**EXCERPT TO READ:**
Sunday 16 October 2016

Intensity in literature, music and elsewhere (c1978-81)

Intensity (my own term for it) was what I sought above all in my late teens, early twenties - epitomised for me by the composer JS Bach as performed by the pianist Glenn Gould.

Interestingly, initially I knew of Gould's intense engagement with Bach only via LP recordings, and liner notes - later by a few journalistic pieces. But I never had seen the video recordings which actually show Gould's intensity of absorption in the work.

[Note if you go to five minutes, you will see some of Gould's trademark syncopated (or triplet) trills in the right hand - which apparently enabled him to phrase the trill rather than just letting it provide a drone.]

Gould's engagement is 100 percent from beginning to end - almost exhausting to behold - and it makes you realise how seldom this happens - even among the greats of the concert hall.

So there was my word intensity, and then there was the word 'inspired' which I got from a musical friend - if a performance was judged to be inspired, then that was all that needed to be said in its favour; and if it was not then blah... Inspiration was what was sought - accurate mechanical reproduction was just a waste of time.

Intensity in literature and life as in music - but it was so hard to find and so hard to keep: so hard as to be impossible in practise, as I later discovered from the life of Glenn Gould (which involved such dissipation as hours long rambling telephone conversations, and hours long random drives around the city... filling in time, not intense).

**TASK BRIEF:** Print the entire post on intensity in literature and music, word for word. Nothing in the saved entries matters for this.

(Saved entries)
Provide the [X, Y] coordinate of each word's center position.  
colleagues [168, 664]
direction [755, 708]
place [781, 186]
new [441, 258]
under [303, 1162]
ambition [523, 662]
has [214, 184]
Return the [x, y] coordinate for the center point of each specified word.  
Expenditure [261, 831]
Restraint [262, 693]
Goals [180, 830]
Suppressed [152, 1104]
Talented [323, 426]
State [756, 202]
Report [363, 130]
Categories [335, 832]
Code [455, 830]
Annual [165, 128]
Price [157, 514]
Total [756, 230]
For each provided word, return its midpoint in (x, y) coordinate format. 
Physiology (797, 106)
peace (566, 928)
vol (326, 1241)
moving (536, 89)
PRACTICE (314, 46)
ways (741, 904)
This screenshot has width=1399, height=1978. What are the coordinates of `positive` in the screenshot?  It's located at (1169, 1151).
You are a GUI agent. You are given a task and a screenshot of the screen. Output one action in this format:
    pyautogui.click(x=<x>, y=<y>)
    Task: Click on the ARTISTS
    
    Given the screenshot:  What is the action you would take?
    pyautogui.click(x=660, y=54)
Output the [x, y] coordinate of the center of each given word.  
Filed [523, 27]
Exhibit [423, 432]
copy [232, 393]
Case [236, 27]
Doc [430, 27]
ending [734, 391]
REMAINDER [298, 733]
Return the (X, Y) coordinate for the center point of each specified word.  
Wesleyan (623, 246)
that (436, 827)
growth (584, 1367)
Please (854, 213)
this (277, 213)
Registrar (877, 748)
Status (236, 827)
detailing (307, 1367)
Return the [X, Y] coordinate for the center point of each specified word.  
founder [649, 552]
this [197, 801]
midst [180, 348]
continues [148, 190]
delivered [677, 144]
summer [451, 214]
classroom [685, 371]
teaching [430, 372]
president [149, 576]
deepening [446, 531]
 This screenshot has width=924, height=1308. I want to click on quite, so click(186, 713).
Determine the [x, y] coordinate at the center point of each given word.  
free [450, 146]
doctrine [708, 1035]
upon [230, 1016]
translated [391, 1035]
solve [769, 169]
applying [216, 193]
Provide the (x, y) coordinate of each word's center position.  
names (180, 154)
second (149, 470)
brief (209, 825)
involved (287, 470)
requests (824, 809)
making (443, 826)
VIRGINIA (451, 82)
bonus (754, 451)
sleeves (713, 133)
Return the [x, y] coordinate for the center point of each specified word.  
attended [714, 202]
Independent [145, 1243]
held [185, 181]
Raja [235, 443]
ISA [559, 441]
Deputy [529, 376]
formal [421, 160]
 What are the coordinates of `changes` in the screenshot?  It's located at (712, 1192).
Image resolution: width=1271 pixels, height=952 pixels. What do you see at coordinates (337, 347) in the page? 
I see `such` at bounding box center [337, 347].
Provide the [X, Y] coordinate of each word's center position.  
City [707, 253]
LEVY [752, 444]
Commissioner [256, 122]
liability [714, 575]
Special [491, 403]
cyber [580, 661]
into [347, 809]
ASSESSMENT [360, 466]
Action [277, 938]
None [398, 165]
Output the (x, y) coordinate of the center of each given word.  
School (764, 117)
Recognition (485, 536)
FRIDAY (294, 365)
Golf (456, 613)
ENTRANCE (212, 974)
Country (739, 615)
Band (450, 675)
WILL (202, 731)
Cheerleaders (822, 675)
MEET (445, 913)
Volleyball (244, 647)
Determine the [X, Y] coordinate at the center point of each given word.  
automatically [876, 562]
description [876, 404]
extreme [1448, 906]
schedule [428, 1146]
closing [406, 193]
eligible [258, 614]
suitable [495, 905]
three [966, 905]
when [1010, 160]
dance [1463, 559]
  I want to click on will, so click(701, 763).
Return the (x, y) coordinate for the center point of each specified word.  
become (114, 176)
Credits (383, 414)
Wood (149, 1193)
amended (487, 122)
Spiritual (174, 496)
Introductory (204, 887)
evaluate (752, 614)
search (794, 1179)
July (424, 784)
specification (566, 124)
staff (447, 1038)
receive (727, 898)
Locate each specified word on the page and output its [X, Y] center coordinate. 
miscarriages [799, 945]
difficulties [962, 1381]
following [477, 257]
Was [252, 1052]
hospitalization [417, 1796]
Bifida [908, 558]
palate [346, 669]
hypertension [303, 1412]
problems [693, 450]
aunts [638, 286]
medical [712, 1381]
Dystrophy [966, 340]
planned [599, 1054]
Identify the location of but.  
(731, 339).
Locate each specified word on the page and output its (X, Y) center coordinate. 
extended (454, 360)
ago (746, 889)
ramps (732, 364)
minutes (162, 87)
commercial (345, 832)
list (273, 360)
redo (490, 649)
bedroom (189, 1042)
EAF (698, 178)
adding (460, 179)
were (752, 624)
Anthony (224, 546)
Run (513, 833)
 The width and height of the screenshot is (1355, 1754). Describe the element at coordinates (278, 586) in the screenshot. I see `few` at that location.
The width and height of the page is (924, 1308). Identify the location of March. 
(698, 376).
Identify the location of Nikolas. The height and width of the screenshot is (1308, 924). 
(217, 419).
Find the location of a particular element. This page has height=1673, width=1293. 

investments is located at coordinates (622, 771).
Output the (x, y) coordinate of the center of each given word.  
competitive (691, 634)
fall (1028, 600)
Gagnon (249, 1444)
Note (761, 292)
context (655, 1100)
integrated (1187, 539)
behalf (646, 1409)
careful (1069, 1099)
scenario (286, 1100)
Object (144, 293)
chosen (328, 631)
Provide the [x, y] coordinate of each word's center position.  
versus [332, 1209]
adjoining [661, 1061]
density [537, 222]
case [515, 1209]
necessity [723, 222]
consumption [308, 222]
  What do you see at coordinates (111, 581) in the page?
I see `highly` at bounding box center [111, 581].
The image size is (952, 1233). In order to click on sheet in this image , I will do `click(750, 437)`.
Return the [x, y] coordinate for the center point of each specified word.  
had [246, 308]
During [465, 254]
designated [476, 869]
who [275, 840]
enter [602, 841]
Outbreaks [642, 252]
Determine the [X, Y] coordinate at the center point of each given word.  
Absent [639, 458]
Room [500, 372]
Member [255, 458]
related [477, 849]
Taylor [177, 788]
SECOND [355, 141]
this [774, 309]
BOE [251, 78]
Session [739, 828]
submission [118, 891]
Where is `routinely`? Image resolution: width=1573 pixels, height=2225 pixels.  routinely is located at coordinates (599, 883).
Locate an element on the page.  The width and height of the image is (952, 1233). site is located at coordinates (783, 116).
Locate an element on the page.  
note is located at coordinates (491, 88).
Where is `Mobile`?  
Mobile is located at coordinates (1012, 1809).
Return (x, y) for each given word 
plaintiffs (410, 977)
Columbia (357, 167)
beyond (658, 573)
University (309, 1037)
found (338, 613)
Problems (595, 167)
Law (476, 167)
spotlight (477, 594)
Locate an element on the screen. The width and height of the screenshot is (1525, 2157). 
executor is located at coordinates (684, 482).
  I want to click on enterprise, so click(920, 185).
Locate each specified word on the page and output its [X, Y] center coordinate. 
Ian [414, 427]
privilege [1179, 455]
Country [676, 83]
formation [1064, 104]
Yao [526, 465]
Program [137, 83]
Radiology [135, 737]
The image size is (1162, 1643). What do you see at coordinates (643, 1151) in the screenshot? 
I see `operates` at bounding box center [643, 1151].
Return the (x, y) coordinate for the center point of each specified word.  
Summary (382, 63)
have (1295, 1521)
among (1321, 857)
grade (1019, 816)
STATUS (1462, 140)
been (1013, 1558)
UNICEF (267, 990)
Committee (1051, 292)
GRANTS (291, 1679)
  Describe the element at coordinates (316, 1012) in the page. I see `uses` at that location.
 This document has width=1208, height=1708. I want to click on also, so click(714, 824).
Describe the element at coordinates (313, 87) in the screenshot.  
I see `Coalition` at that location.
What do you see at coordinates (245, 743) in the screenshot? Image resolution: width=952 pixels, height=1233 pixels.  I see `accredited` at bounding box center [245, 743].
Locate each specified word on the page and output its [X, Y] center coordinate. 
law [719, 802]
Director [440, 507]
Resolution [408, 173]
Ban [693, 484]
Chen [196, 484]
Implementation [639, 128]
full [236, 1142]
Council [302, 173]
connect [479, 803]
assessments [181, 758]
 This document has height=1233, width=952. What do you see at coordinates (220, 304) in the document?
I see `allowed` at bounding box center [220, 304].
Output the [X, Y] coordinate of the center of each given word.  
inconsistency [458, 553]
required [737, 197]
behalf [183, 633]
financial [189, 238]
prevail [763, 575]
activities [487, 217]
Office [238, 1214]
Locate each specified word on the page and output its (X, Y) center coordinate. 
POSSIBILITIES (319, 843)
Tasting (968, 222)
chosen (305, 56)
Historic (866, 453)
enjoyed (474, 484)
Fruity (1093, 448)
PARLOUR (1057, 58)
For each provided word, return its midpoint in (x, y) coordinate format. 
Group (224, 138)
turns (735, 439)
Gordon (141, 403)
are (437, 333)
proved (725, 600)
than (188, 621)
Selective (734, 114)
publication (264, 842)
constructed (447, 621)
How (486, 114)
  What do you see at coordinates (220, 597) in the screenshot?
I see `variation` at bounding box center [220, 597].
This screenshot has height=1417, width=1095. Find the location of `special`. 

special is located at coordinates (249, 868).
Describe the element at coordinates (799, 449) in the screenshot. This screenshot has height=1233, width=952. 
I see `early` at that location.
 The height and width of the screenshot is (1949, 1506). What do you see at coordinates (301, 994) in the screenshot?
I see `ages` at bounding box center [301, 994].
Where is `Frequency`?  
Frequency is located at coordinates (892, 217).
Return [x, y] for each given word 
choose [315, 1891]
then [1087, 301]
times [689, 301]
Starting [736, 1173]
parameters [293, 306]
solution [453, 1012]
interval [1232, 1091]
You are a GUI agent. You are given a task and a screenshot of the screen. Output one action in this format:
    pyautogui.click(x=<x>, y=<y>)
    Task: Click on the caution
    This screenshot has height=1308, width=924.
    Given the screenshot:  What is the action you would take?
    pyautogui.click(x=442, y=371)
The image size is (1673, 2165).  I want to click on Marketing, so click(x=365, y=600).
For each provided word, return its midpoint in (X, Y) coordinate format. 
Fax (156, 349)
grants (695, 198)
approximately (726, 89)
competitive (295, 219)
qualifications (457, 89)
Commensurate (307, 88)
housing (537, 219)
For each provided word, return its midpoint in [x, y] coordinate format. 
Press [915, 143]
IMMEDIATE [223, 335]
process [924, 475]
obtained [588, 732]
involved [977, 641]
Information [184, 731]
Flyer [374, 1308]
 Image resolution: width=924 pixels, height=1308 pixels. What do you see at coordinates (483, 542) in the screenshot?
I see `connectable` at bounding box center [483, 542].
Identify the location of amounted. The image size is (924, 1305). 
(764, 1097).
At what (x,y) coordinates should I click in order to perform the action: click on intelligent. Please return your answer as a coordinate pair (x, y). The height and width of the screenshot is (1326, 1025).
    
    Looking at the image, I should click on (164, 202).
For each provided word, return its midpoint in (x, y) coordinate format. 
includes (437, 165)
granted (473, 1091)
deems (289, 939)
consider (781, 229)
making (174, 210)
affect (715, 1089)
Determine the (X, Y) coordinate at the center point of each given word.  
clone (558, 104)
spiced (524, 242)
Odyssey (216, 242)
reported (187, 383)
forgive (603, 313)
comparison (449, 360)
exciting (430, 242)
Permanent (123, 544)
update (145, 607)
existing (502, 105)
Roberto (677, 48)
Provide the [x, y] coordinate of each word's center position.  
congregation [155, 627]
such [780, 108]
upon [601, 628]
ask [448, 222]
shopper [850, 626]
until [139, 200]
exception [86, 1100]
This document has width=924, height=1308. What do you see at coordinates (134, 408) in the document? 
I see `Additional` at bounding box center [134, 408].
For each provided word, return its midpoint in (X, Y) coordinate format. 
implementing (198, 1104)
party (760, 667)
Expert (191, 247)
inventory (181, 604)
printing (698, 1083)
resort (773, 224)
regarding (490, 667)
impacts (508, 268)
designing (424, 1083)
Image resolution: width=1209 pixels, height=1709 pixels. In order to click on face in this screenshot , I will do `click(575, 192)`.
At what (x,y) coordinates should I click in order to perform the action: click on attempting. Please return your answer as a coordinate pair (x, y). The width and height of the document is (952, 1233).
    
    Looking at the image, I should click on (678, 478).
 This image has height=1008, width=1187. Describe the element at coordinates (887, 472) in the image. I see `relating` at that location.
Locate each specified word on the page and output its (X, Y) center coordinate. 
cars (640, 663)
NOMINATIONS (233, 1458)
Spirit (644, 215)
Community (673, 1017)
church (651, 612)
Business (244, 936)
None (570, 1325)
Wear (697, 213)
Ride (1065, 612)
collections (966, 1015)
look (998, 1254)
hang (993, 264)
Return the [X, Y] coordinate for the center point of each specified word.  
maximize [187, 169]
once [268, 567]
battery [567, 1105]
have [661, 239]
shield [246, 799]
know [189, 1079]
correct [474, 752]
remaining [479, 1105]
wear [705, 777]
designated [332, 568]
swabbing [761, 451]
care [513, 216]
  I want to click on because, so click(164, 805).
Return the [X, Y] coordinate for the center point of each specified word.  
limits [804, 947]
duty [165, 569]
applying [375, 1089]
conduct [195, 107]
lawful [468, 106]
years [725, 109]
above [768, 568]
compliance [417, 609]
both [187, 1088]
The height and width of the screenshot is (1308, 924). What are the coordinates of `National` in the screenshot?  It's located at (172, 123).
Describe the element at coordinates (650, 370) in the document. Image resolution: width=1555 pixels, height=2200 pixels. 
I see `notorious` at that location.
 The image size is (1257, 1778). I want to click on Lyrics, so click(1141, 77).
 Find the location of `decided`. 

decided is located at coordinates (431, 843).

**FINAL ANSWER:**
Sunday 16 October 2016

Intensity in literature, music and elsewhere (c1978-81)

Intensity (my own term for it) was what I sought above all in my late teens, early twenties - epitomised for me by the composer JS Bach as performed by the pianist Glenn Gould.

Interestingly, initially I knew of Gould's intense engagement with Bach only via LP recordings, and liner notes - later by a few journalistic pieces. But I never had seen the video recordings which actually show Gould's intensity of absorption in the work.

[Note if you go to five minutes, you will see some of Gould's trademark syncopated (or triplet) trills in the right hand - which apparently enabled him to phrase the trill rather than just letting it provide a drone.]

Gould's engagement is 100 percent from beginning to end - almost exhausting to behold - and it makes you realise how seldom this happens - even among the greats of the concert hall.

So there was my word intensity, and then there was the word 'inspired' which I got from a musical friend - if a performance was judged to be inspired, then that was all that needed to be said in its favour; and if it was not then blah... Inspiration was what was sought - accurate mechanical reproduction was just a waste of time.

Intensity in literature and life as in music - but it was so hard to find and so hard to keep: so hard as to be impossible in practise, as I later discovered from the life of Glenn Gould (which involved such dissipation as hours long rambling telephone conversations, and hours long random drives around the city... filling in time, not intense).